I've been flipping through the second edition of the "PHP Cookbook" by O'Reilly to see if there are any new tricks I can learn. I've worked with PHP quite a bit from small projects hacking Durpal to much larger ones such as a library management system, but there are always new things to learn. Especially when a language has a massive included API like PHP (and my favorite Python). I'd rather not invent the wheel some I'm actually one of those strange people who browse through API documentations just to see what the language can already do for me. After all, rarely is one the first person to want to do something in code. Enough with that, onto the meat of this post.

In the cookbook I found a recipe for sorting an array using a key function. The benifit of a key function is that it gets evaluated once per item in the array you are sorting, instead of everytime the sorting algorithm needs to compare two items. In Python this is trivial: my_list.sort(key=mykeyfunc) and you are done. However, PHP doesn't seem to have that particular functionality built in. If you are willing to take the performance hit of using a comparison function, then you can use usort or uasort. However, if you wish to speed things up you'll need a different method. 
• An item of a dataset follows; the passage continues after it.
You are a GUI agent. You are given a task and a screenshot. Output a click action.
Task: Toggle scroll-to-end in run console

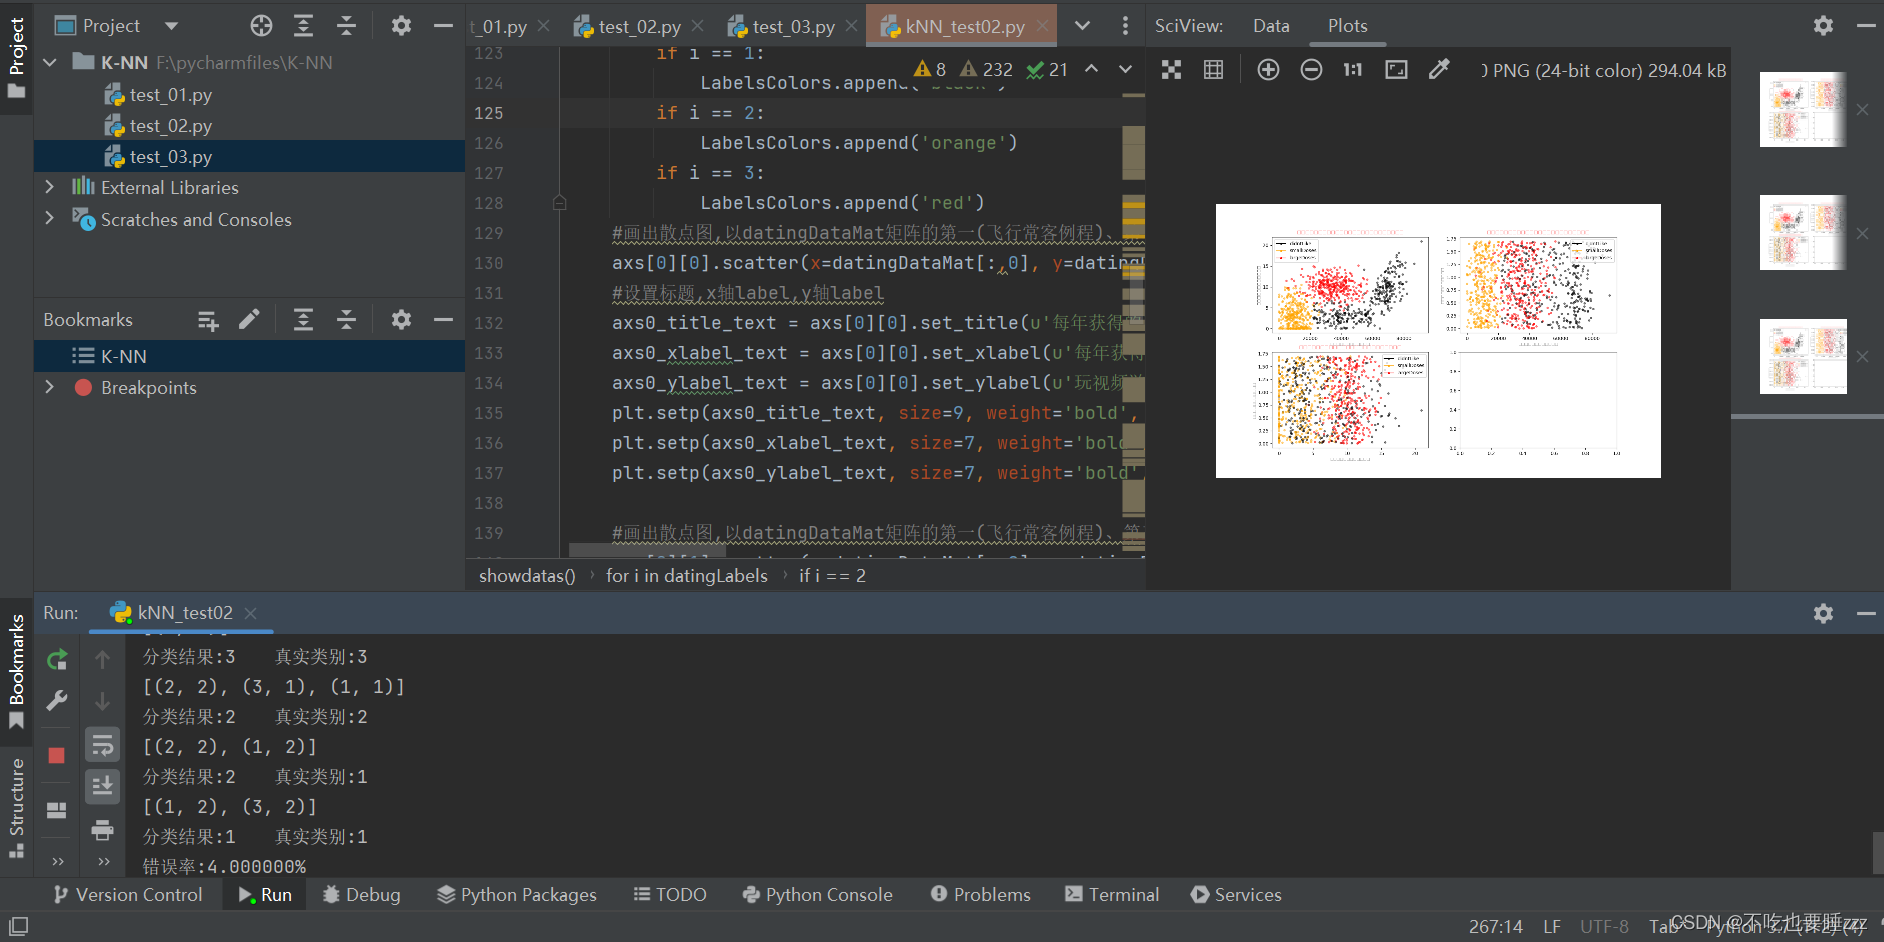coord(103,787)
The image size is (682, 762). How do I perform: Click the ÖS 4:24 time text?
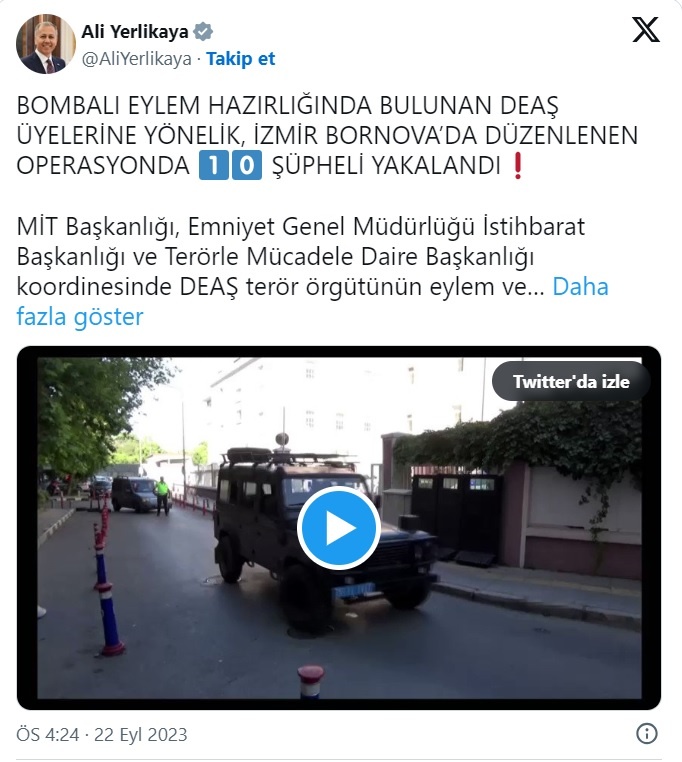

The cookbook provides a 10 line function called pc_array_sort which will sort an array using a key function and its faster than usort. I thought cool, that might be handy. Right after that section though was one about array_multisort and after glancing over that I thought there must be a another way than how the cookbook did it. You see, array_multisort sorts multiple arrays like they were columns in a spread sheet, so it will sort the elements of the second array by the order of the sorted elements of the first array. So I opened up TextWrangler and wrote 3 lines that did the same thing . . . but better.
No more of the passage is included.